まずは大蔵彌太郎氏の話。大蔵宗家の狂言はあまり観る機会がなく当然大蔵彌太郎氏の話を聞く機会は今までなかったと思う。その為、ほとんどが私にとって聞いた事がない話だった。能舞台の話や道具(扇)の話が中心だった。この辺は能と考え方が一緒なのかな?などとも思った。本日子方(こかた)の大蔵彩乃さんが最後の舞台という話をされていた。狂言の家に生まれて今まで稽古をしてきたが女性という事で舞台に立てるのが子方(子役)までとしているという事で・・・子方は小学校卒業までとしているらしい。今年6年生で来年4月より中学生との事。舞台を見て思ったのがいい声していてこのまま舞台に立てないというのはもったいないという感じがした。まぁそれが狂言の家の決まりごとなので仕方がない。

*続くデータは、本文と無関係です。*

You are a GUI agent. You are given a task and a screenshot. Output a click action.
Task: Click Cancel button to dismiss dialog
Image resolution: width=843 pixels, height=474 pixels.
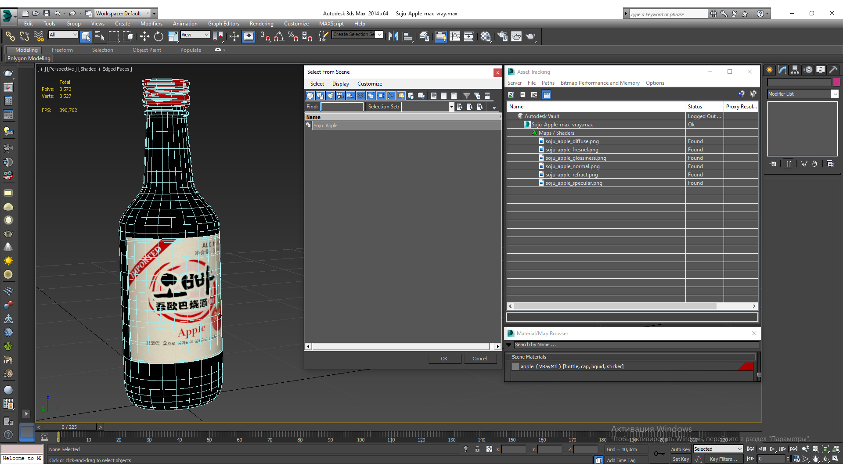pos(480,358)
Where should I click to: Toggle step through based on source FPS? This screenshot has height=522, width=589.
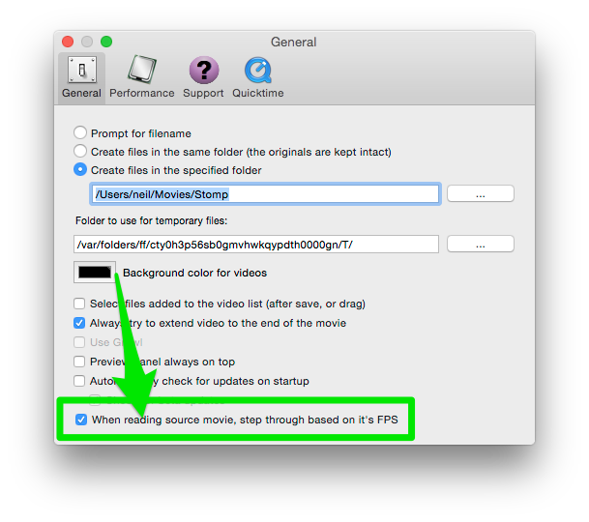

眉目吉・・・茂山千五郎家の狂言でパンフレットによると虎明本にはあったが江戸中期には廃曲になっていて分家の八右衛門派の台本に残っていたものを昭和47年に復曲させてその後平成4年虎明本から作家2人が練り直して茂山千之丞が演出したもとの事。総勢7人が登場する狂言で面白い狂言だと思う。茂山家の狂言にしては羽目をはずしていないという感じもしたがストーリーは羽目をはずしている気がするが・・・この眉目吉で今回使われていた面は

20121121ts_020_2 とのこと。制作時期としては江戸時代19世紀とされているので江戸時代後期という事になると思う。刻銘は「久」という文字があるとの事。この狂言ではもう1つ面が使われるがそれについては特に掲示ない。多分千五郎家が所有している面だと思う。

東西迷・・・山本東次郎家というより山本東次郎氏による1人狂言と言ったほうが良い狂言。この狂言を現在できるのは東次郎氏しかいない。虎明本にあるが上演記録のなかったものを平成16年に東次郎氏が上演したもの。35分間1人で話ぱなしの狂言。観ていて思ったが東次郎氏の摺足の強弱・スピードこれ観るだけでもすごいと感じた。本当にすばらしい狂言でした。

金津・・・大蔵宗家独特のイントネーションなのでしょうか?都での親(彌太郎氏)とすっぱ(吉次郎氏)のやり取りには今までにない感覚を受けた。表現はムチャクチャ悪いが酔っ払っている老人が大きな声で会話している。という感じでしたね。多分これは大和言葉のイントネーションを忠実に受け継いできているからなのかなと思う。狂言そのものは楽しい狂言でやっぱり子方が光っていたなという感じでした。